Following its success in 2014, in October 2015 ETSI partnered again with Layer123 to run the ETSI NFV PoC Zone at the SDN & OpenFlow World Congress in Düsseldorf, Germany. The NFV PoC Zone is an area within the World Congress Exhibition, dedicated to the demonstration of NFV PoCs accepted by ISG NFV. It represents the world’s largest showcase of live NFV PoCs under one roof.
Different information models and data models are being used amongst SDOs and Open Source communities, which is resulting in fragmentation and making implementation unnecessarily complex. This in turn increases cost and delays time to market. To address this issue, planning began for a major industry workshop to be held in Louisville, USA, in January 2016. This event will, for the first time, bring standards bodies and Open Source communities together to accelerate the alignment of their NFV activities. Collaboration such as this will help prevent fragmentation in NFV information modelling and deliver the services and network automation capabilities and the reduced operational costs which are key benefits of NFV.

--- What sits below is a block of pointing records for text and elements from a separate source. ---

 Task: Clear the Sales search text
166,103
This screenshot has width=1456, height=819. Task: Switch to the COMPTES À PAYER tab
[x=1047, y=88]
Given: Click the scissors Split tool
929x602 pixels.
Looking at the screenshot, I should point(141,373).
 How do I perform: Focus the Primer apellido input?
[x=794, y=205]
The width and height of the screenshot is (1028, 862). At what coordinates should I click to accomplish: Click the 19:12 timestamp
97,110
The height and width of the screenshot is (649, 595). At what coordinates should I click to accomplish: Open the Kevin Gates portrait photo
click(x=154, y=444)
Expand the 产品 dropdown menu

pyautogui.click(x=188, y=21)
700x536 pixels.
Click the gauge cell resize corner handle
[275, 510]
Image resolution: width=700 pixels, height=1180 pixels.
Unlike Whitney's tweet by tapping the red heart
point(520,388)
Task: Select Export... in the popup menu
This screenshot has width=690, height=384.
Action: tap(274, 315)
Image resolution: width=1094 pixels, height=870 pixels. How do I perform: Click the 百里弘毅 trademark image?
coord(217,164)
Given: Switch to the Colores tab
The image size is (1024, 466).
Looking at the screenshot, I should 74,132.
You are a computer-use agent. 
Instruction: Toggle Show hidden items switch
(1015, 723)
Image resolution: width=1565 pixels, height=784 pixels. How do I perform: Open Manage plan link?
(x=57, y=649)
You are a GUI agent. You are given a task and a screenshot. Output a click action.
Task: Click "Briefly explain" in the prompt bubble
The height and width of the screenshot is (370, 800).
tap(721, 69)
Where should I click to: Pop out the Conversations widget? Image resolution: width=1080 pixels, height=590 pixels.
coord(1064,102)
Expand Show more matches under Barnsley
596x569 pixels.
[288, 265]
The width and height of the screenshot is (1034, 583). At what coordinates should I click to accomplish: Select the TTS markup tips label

As the focal point for the NFV ecosystem, the ISG also maintains core NFV documentation, including an architectural framework and associated technical requirements, and liaises with other specialist SDOs and industries which contribute technology or apply NFV concepts within their specialisations. In 2015, new collaboration was established with MEF, the global industry alliance for Carrier Ethernet, with the aim of advancing NFV service agility for Carrier Ethernet services using Lifecycle Service Orchestration.
ISG NFV also provides direction for NFV related messaging, conferences and events and fosters continuing innovation in the NFV concept in academic research communities. ETSI was a technical sponsor of the Institute of Electrical and Electronics Engineers (IEEE) NFV SDN 2015 conference held in San Francisco, USA, which provided a forum for research in this area.